Now that Hurricane Fiona has delivered a multibillion-dollar hit to Puerto Rico, elected officials ranging from Sen. Mike Lee (R-UT) to Rep. Alexandria Ocasio-Cortez (D-NY) are calling on President Biden to do the same.

He should heed those requests. The Jones Act is essentially a limited embargo that restricts the transportation of supplies from the continental United States to Puerto Rico, increasing the price of food, energy, and other necessities. According to the Department of Homeland Security, the Jones Act is intended to create a coastwise monopoly by requiring the use of U.S.-made, U.S.-owned, and U.S.-crewed vessels to ship goods within the United States via water. Notably, no similar restrictions apply to Americans who ship goods within the United States by air or land.

Unfortunately for residents of Puerto Rico, Jones Act waivers are rare. As of 2021, waivers may only be issued if they are “necessary in the interest of national defense to address an immediate adverse effect on military operations.” That makes the issuance of waivers difficult, but not impossible. Last year, the Biden administration issued Jones Act waivers to alleviate energy shortages following a cyberattack on Colonial Pipeline.

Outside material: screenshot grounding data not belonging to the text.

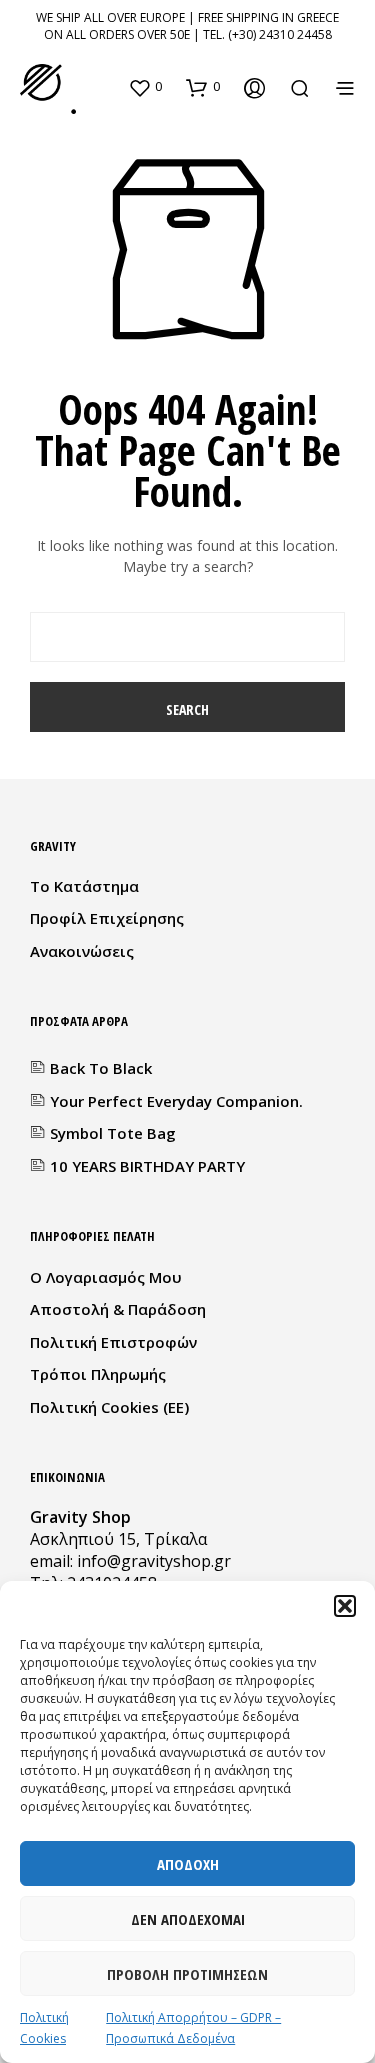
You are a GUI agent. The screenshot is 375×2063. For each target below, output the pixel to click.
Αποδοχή (188, 1864)
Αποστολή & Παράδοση (118, 1309)
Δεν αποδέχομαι (188, 1919)
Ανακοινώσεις (82, 951)
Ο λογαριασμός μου (106, 1277)
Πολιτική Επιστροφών (113, 1342)
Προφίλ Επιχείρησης (107, 918)
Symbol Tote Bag (113, 1133)
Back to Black (101, 1068)
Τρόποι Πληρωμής (98, 1374)
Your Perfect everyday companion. (176, 1101)
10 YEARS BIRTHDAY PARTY (147, 1166)
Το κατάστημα (84, 886)
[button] (345, 1606)
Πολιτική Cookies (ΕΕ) (109, 1407)
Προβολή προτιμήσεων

Congress should permanently exempt Puerto Rico from the Jones Act, providing residents there with more affordable access to made-in-the-USA goods. In the meantime, the Biden administration should follow through on requests to issue short-term Jones Act waivers. Doing so would demonstrate that its alleged worker-centered trade policy extends to workers in Puerto Rico as they recover from Hurricane Fiona.